● What you should do:
Transcribe every line from the one containing "You are a computer-use" through the end of the records below, exactly, but not the pictures.

** Extracted material follows **

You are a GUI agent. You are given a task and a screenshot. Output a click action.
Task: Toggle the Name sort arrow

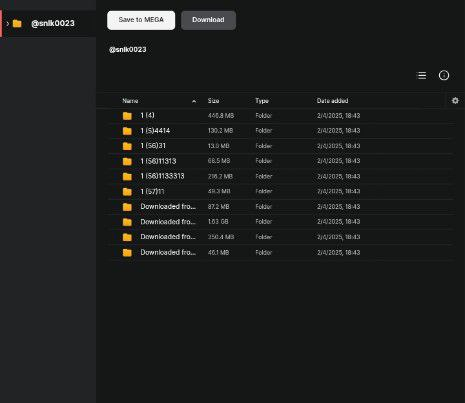click(194, 101)
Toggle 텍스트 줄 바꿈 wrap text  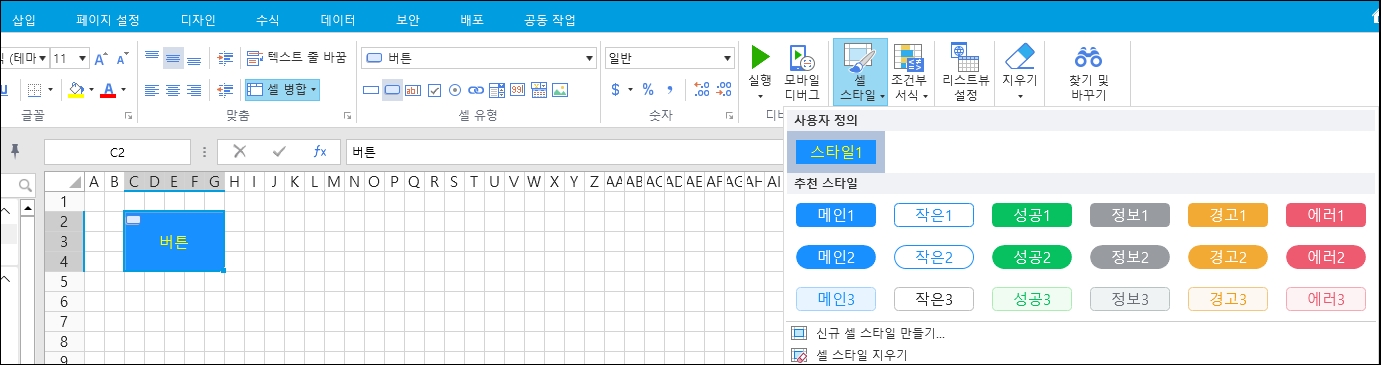coord(296,59)
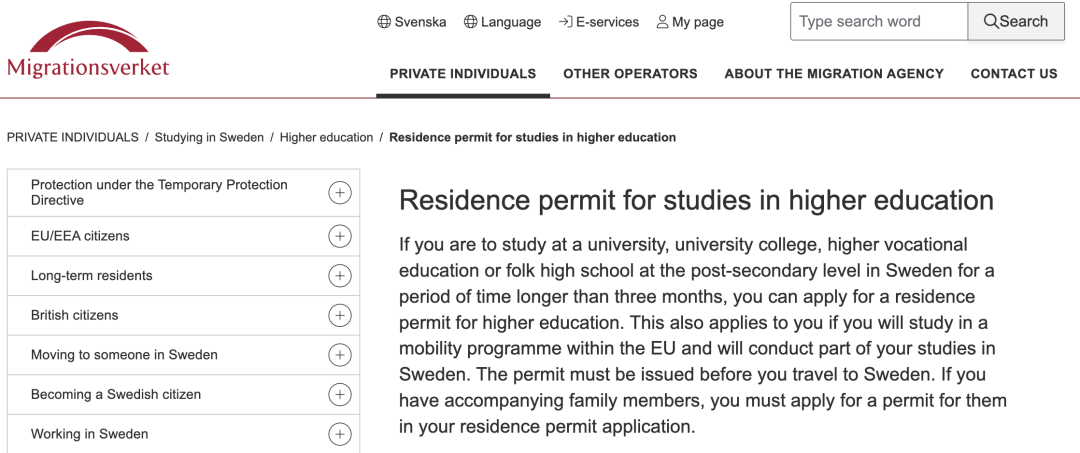Open the Other Operators menu
The width and height of the screenshot is (1080, 453).
click(630, 74)
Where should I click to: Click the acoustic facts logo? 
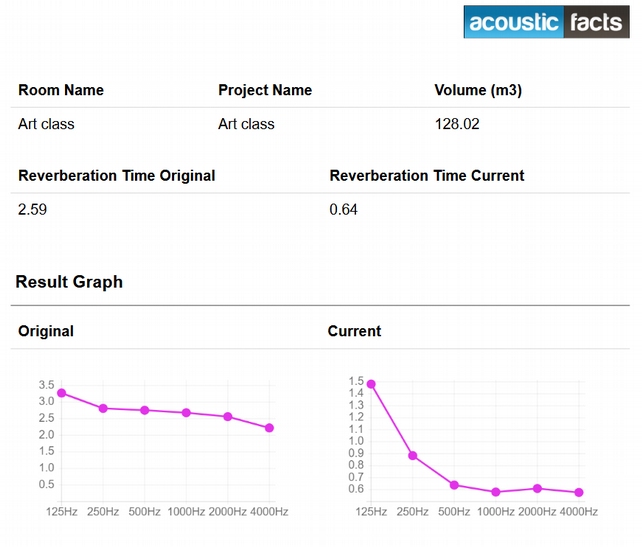pyautogui.click(x=546, y=22)
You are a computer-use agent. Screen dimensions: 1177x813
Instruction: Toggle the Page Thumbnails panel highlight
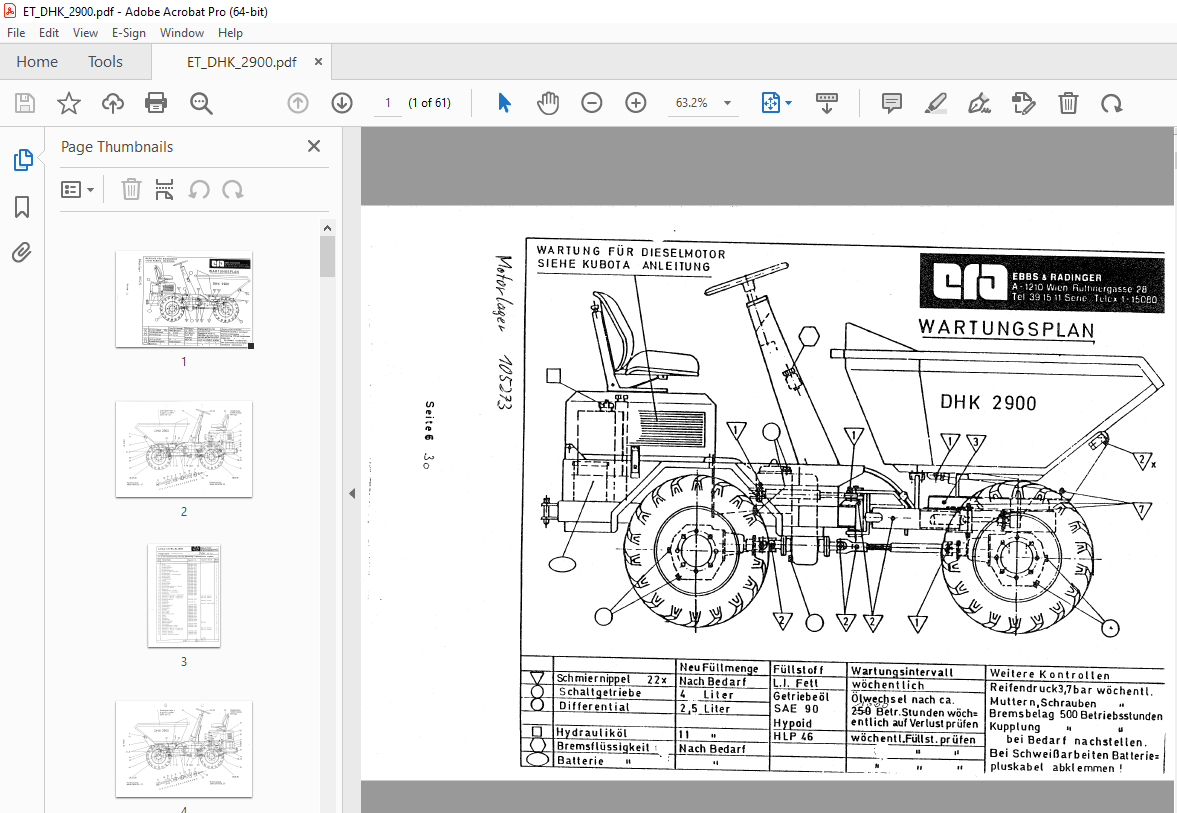(x=21, y=158)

** End of Extracted material **

● Result of the exercise:
You are a computer-use agent. Screen dimensions: 1177x813
Instruction: Toggle the Page Thumbnails panel highlight
(x=21, y=158)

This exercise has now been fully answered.